» STATED EXERCISE
Revise the data from the line with "Task: Click the" through the line with "Action: (x=1410, y=558)" by swapping "blue" for "green" and leaving everything else unchanged. Don't include the pictures in your answer.

» SUPPLIED INFORMATION
****
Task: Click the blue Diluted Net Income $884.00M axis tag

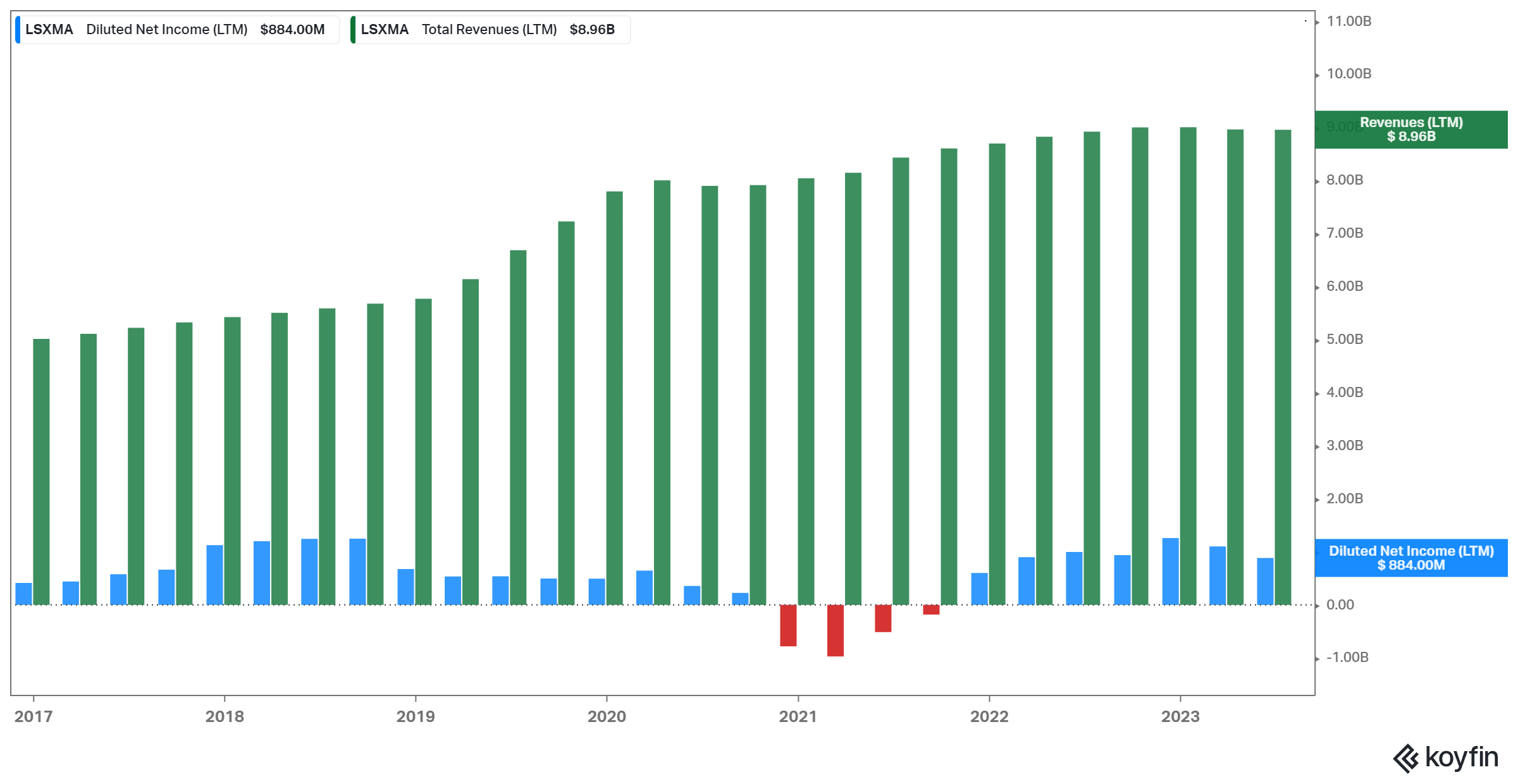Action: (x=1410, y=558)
****
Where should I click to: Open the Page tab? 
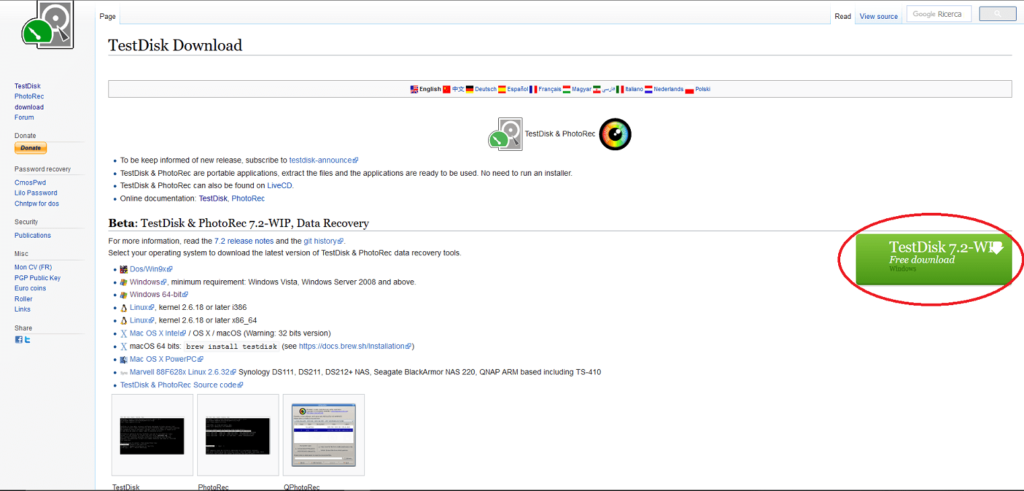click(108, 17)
****
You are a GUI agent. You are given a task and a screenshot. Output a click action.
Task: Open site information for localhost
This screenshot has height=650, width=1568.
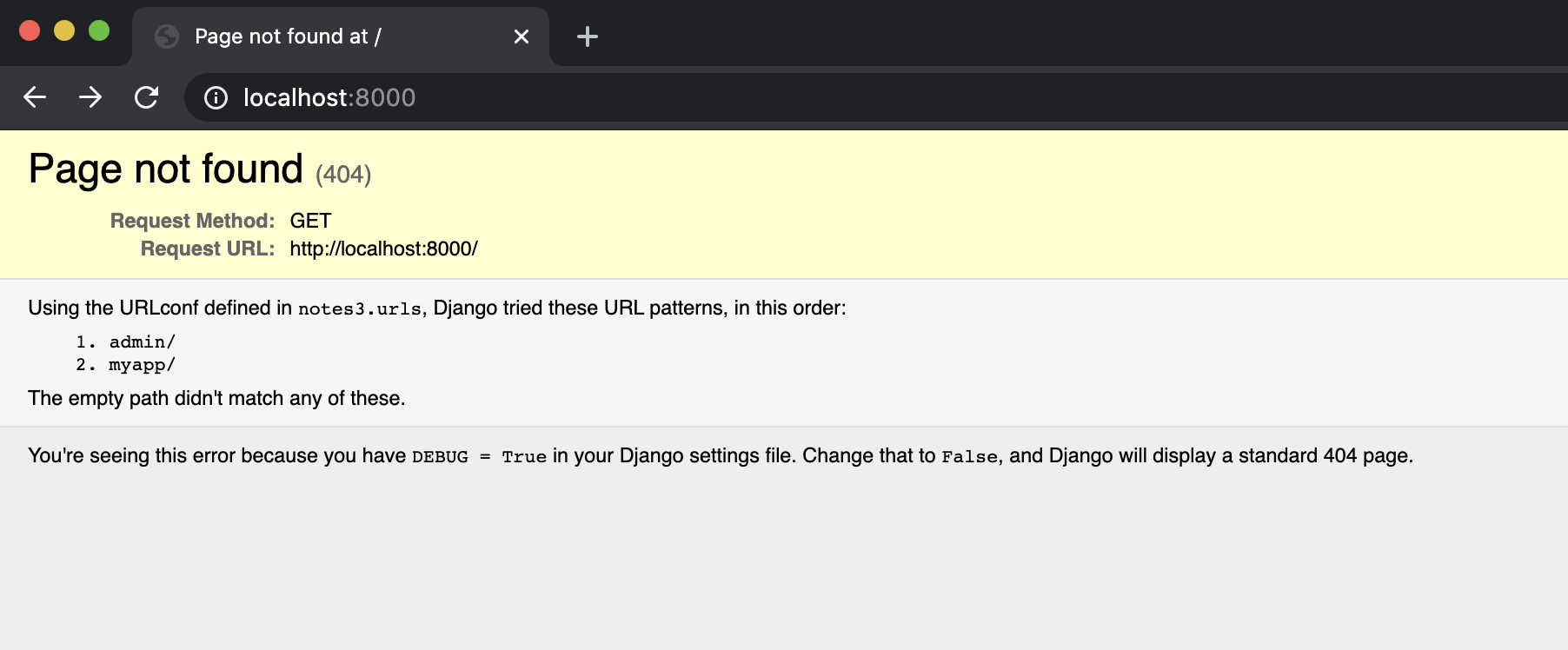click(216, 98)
****
» EXPECTED ANSWER
Task: Click the green Diluted Net Income $884.00M axis tag

Action: (x=1410, y=558)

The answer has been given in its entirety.